Yahoo Answers is no more of a legitimate research tool than Wikipedia, but that hasn’t stopped students, educators and librarians from using it either. It’s full of inaccurate statements of fact, snarky and ignorant replies, and all-in-all is a poor reference tool. Yet despite that, Yahoo Answers has solicited more than 400 million answers, drawing in more 120 million users. That includes librarians who know better.
I suspect that the reason Yahoo Answers has become so widely used is due to its social nature, the fact that its answers often rank well in search engine queries, and that it’s just so easy and convenient. It’s popularity also represents a major cultural shift that is happening.
Information has never been more readily available than it is now. Never before did we have such vast amounts of information available literally at our fingertips. For centuries, much of the world’s knowledge was hidden away in books, journals, and magazines, whereby you had to actually look at the source, or view a copy of it. Now, there are millions and millions of websites online, and more cropping up each day, each filled with some kind of information.

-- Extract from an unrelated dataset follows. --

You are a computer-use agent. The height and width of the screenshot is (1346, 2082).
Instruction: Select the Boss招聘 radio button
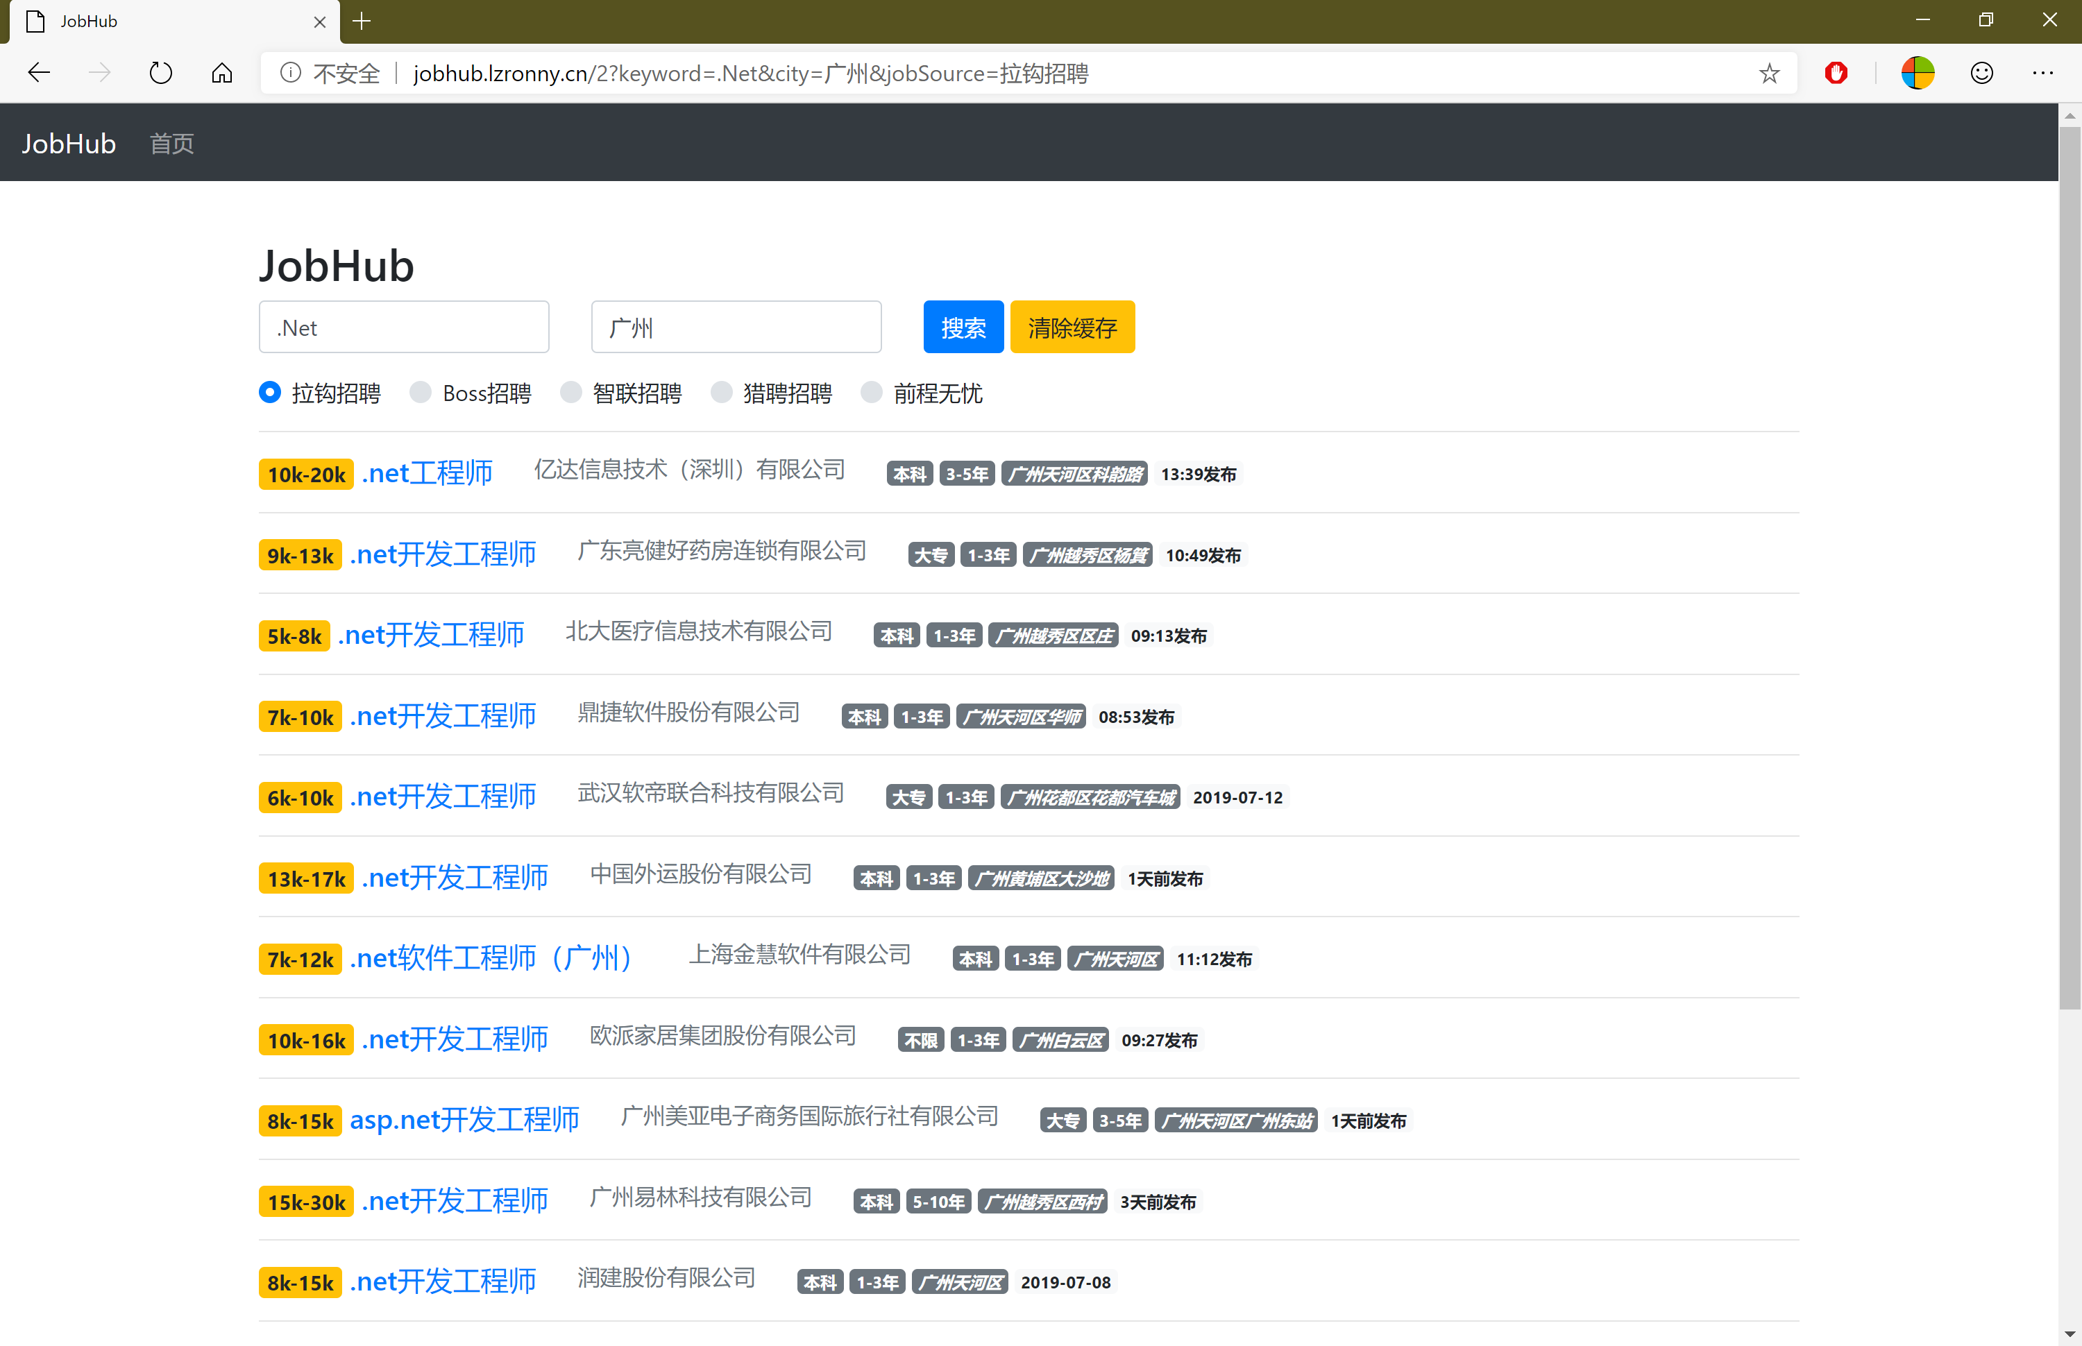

Search engines derived out of a need to sort through the websites and information available online. But as websites continue to multiply, even those won’t always yield the precise results one is looking for. Which is where human recommendations come in. Instead of spending two hours searching for the exact information you want, why not ask millions of other people for their help? If someone’s already done the same search, what’s the point in doing it again? These are the philosophies and thoughts behind services such as Yahoo Answers.
While it is great in theory, the fact that you’ve thrown humans into the mix makes way for a great deal of errors, and breeds laziness. This is the inherent danger in social researching that strikes fear in the hearts of teachers and librarians around the world.
Knowing how to identify trustworthy information and reliable sources has never been a more important skill to master. That being said, Yahoo Answers is a wonderful tool for certain needs and situations.
Is it a place to go for research for your Civil War paper? Absolutely not, but it may provide you with some links to some good information. Keep in mind though, just because someone has linked it or cited it, it doesn’t mean its good or reliable.
Perhaps the best use that I have found for Yahoo Answers is to find the answer to weird, obscure questions that just aren’t coming up no matter how you formulate your search queries at the various search engines. It’s in this kind of situation that another’s experience in either finding the information themselves, or having first-hand experiencing with the subject matter, can come in handy. It’s also good for simple advice and recommendations, such as “What’s a good sushi restaurant in San Francisco?”
Admittedly, some librarians use it, but they do it with care and careful consideration, and would never recommend it for serious research. While we often get legitimate, serious questions, we are also often faced with odd, and off-the-wall questions that require some creative searching.
As technology progresses, we will continue to be faced with situations such as this. The key to combating the improper and incorrect use of such resources is through education. Teach students about proper research methods young, and continually reinforce these ideas as they get older.